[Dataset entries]
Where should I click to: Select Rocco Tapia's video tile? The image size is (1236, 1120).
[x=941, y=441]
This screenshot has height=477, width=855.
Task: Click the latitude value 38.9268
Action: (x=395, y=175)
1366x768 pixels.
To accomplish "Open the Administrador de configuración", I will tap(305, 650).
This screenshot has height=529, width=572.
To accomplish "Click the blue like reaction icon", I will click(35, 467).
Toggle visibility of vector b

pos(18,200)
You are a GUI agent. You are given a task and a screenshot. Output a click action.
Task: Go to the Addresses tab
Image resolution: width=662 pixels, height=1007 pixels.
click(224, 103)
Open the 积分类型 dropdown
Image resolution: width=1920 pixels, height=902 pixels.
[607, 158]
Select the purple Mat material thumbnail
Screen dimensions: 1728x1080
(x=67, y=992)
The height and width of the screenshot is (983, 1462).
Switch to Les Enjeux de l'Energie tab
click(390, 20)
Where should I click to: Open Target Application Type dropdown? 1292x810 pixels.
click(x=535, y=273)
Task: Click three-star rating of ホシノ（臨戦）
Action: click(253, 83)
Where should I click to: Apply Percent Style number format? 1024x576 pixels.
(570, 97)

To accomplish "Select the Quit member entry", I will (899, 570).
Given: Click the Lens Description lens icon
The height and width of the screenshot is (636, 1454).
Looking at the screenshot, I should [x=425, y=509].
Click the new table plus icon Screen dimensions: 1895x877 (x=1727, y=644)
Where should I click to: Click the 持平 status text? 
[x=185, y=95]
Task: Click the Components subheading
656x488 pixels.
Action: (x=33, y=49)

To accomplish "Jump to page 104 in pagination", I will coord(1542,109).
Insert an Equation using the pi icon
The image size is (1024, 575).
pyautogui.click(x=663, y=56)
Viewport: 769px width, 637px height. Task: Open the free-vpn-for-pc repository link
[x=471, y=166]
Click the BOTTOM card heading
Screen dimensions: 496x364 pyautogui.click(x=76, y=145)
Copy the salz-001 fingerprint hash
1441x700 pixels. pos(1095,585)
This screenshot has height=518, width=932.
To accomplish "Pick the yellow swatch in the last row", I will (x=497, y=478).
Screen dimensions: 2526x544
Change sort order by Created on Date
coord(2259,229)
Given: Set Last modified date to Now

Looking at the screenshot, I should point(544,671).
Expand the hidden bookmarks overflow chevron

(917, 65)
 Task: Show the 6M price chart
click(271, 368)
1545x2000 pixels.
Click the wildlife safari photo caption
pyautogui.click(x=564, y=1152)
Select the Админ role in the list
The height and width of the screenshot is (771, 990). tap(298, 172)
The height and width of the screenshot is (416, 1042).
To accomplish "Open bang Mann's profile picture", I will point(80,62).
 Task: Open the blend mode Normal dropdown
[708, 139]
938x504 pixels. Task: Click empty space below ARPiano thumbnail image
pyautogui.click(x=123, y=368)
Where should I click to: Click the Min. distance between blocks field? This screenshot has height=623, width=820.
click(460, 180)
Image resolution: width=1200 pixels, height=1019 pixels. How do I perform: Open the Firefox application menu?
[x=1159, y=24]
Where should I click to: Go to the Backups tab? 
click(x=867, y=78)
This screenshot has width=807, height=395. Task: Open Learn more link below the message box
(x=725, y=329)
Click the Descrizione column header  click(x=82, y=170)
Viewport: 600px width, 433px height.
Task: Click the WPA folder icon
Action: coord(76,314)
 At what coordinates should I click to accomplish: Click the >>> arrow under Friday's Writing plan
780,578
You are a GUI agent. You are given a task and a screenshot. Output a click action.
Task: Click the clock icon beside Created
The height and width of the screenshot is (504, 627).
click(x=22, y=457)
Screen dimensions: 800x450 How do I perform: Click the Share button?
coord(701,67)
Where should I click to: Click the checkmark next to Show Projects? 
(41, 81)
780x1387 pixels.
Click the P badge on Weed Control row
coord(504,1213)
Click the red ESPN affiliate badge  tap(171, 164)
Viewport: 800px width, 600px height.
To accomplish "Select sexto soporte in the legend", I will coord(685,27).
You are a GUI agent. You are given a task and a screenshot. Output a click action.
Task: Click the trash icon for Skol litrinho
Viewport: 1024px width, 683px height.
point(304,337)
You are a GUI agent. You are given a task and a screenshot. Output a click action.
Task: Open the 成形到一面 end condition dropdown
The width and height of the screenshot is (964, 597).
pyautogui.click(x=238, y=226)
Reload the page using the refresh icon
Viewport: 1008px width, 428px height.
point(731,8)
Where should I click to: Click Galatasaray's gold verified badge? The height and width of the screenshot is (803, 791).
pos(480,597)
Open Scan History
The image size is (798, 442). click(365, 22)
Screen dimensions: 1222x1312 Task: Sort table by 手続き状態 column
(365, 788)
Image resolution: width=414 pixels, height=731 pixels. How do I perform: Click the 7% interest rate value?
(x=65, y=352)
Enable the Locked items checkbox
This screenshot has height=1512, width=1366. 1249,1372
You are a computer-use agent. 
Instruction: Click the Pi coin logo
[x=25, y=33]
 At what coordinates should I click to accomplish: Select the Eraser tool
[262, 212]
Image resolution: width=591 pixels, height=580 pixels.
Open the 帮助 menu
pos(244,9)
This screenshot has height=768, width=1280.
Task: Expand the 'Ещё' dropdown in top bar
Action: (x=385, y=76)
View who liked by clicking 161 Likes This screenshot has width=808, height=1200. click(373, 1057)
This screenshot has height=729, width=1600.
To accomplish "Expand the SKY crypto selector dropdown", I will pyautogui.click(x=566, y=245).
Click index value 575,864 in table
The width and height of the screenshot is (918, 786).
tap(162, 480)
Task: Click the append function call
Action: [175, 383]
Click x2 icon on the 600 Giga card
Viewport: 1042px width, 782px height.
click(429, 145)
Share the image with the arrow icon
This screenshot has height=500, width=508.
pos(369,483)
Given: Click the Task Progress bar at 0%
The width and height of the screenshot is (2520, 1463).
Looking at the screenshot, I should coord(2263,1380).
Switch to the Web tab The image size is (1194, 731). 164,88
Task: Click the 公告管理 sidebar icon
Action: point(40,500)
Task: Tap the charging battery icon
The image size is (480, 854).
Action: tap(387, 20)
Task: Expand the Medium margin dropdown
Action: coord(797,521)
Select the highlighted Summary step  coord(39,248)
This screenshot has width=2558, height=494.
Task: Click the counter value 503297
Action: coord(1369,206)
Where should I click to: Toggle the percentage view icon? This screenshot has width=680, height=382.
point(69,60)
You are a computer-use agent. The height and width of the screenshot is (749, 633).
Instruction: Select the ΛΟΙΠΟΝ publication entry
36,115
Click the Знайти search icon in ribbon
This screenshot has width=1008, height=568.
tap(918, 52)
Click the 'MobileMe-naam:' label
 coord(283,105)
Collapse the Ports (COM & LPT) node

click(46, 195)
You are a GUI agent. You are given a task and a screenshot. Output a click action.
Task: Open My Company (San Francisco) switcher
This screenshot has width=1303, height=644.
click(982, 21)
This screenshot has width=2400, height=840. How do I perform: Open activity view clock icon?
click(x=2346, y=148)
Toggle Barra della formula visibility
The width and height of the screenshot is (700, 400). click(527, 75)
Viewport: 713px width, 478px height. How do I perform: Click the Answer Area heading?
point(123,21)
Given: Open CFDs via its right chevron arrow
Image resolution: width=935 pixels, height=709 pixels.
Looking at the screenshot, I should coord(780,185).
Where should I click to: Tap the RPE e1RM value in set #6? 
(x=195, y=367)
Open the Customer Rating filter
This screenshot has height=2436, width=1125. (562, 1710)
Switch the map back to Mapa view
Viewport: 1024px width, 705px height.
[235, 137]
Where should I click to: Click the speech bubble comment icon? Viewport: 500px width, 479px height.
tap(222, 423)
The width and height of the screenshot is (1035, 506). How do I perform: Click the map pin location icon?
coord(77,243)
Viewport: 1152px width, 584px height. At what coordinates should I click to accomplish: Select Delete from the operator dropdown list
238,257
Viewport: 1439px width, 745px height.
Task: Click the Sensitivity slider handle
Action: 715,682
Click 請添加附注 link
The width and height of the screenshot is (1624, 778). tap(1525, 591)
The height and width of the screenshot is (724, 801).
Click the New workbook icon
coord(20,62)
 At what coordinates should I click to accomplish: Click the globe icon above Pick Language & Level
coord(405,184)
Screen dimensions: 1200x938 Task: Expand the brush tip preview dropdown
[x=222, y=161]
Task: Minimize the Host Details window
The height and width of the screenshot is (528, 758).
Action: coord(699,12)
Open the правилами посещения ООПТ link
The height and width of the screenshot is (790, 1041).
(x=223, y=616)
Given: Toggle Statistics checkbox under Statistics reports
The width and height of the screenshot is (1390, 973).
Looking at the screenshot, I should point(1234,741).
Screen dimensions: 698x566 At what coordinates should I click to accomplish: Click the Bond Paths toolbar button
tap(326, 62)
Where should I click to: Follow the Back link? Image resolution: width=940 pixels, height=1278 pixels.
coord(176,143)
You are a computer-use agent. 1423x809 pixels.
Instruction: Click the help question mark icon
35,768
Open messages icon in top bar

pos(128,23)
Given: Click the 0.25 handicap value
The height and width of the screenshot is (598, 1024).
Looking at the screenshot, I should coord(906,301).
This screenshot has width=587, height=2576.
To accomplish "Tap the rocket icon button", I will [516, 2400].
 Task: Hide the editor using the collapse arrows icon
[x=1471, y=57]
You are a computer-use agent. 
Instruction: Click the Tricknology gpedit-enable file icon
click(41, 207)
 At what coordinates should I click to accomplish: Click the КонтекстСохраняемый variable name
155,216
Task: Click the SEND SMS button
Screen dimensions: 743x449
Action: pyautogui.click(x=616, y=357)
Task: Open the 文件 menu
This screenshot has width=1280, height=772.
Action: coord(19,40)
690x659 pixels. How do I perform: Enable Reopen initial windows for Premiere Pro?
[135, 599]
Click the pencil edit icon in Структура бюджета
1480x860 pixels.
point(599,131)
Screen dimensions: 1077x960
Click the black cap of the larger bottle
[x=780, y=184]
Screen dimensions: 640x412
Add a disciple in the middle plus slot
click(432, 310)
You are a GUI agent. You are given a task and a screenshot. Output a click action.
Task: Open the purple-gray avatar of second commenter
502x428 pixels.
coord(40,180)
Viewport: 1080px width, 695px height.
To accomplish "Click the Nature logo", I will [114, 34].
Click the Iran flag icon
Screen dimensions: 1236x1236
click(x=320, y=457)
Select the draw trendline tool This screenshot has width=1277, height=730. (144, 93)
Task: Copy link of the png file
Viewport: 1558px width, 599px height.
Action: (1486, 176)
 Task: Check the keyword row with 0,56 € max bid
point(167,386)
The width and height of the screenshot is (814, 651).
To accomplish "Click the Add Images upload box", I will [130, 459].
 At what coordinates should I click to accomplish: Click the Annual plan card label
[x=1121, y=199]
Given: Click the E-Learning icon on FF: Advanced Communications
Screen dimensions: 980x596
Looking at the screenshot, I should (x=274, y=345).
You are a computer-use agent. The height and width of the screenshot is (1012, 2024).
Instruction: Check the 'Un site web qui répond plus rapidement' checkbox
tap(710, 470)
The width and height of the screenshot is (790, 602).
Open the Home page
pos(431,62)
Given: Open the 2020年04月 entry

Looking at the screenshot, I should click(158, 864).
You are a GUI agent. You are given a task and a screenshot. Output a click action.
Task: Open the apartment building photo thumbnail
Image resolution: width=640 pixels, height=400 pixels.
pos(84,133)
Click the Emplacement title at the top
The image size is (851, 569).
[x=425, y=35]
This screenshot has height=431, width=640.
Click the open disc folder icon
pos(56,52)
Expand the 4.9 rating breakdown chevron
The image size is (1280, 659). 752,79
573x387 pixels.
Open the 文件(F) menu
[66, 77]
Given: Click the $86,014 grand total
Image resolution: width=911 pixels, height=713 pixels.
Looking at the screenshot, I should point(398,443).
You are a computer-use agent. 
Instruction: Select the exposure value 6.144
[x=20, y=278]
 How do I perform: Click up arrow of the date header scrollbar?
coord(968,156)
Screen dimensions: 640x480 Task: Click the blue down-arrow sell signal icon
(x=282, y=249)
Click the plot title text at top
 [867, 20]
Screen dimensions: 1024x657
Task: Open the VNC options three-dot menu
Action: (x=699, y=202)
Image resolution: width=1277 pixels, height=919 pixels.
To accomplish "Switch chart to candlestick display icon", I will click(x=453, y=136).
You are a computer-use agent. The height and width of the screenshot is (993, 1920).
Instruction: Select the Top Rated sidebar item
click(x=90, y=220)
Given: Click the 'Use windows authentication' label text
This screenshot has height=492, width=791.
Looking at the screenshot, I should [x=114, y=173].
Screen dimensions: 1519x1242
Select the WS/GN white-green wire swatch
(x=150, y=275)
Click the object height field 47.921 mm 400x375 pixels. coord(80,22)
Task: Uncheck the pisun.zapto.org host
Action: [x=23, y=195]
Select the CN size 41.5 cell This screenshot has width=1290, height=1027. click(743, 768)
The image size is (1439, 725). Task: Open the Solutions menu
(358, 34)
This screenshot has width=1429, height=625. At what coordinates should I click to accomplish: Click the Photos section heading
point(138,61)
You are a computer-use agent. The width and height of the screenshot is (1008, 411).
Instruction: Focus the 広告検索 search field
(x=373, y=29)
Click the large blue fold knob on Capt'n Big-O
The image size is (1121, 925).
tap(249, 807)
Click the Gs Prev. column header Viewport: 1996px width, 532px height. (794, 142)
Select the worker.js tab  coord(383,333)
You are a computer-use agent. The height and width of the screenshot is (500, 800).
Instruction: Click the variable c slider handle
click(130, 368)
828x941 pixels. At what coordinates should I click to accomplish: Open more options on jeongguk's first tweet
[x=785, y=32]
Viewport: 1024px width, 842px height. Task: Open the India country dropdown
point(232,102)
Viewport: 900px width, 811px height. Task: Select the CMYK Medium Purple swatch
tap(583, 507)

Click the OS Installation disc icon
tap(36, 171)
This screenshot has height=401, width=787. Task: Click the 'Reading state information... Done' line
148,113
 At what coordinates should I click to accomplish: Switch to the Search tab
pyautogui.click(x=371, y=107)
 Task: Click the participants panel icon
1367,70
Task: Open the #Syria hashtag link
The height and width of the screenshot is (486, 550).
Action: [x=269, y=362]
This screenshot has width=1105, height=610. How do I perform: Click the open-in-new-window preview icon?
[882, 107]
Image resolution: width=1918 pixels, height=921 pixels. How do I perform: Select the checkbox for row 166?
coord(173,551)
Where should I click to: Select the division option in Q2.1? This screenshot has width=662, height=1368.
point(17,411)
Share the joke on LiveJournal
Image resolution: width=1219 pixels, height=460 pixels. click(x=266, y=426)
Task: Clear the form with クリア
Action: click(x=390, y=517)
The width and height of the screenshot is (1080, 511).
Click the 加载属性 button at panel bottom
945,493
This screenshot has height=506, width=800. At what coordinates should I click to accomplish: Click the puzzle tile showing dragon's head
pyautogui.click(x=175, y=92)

> WHAT IS BEING ASKED
Only the lines above from the one with "Image resolution: width=591" through the one with "This screenshot has height=729, width=1600." should be duplicated, character for character.

> OUTPUT
Image resolution: width=591 pixels, height=580 pixels.
Open the 帮助 menu
pos(244,9)
This screenshot has height=768, width=1280.
Task: Expand the 'Ещё' dropdown in top bar
Action: (x=385, y=76)
View who liked by clicking 161 Likes This screenshot has width=808, height=1200. click(373, 1057)
This screenshot has height=729, width=1600.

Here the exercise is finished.